Friday, January 11, 2013

Hometown Cookbooks-- Homegrown Memories

I am eating "Mary Wilkening's Banana Bread" tonight.   It isn't Weight Watcher approved but it is heart warming and food for the soul.  When I get in a funk, I drag out a State Center, Iowa cookbook and make something from home.  I know most of the cooks in the books.  My State Center cookbooks have traveled the country with me.  They are the gems of my kitchen.





Mary's banana bread is great.  Mary and Virg Wilkening lived next to St. Joseph's Catholic Church where our families went to church....by going straight down the gravel alley I could get to their house from our house in 30 seconds on my bike.   I grew up with Daria, Patty, and Ginny Wilkening as the sisters I didn't have.  Deb Liston rounded out the immediate pack of girls.  From playing dolls to playing games, there was always something good happening.

We had a bunch of kids in the neighborhood....there were the three Williams kids, the Bryants, the Pollacks, the Seegers, the three Wilkenings, the three Malloys, my cousin, Cindy Malloy, lived two blocks away, and other assorted children.
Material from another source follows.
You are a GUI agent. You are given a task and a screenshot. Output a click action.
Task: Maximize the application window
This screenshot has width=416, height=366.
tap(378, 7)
There was always a something going on--kickball, work up softball, rollar skating, bike riding, ice skating, hop scotch, jacks, 7-up (a ball game played on a wall), red rover...you get the idea.  It was busy.  The town was our big playground.  The group of kids was fluid-- it was always changing with the interests of the people involved.

So, maybe it's not the food that I crave, but it's the memories.  Growing up in State Center was fun.  In the summer, if we wanted a Fudgesicle, we rode around town on our bikes until we found 5 pop bottles.  We returned them to the store for refund at .02 each.  .02 x 5 bottles = .10 = one Fudgesicle.  10 bottles = 2 Fudgesicles.  Yes, we hunted until we had enough bottles so all of us could have a treat!  This was real-- like math at it's finest.





Back to the banana bread.  This is a great recipe and it will make your home smell like heaven.  AND it made me think of all the good times and good friends that were mine during my growing up years.


Banana Bread by Mary Wilkening
3 ripe bananas
2 eggs
3/4 c. sugar
1/2 c. nutmeats, chopped (I use pecans)
2 c.  regular flour
1 tsp. salt
1 tsp. soda

Crush the bananas with a fork; add eggs (beaten light), sugar, flour sifted with the salt and soda.  Add nutmeats.  Grease a loaf pan with butter.  Bake in slow 325 degree oven for 1 hour.  Makes one  5" x 9" loaf.

You might as well make two loaves.  It will disappear as fast as you cut it.  Slather it with butter, cream cheese or Cheese Whiz....it's a meal in itself.  Serve it with a cup of fresh coffee and think of your childhood.

Molly gave the fresh bread her approval.  She put some cream cheese on her slice.  Ten week old Sally isn't into solids yet but she's never far from her mother's side.   I know that she'll be eating Mary Wilkening's Banana Bread someday soon in my kitchen.

So, make those memories now....start with some fresh banana bread tonight.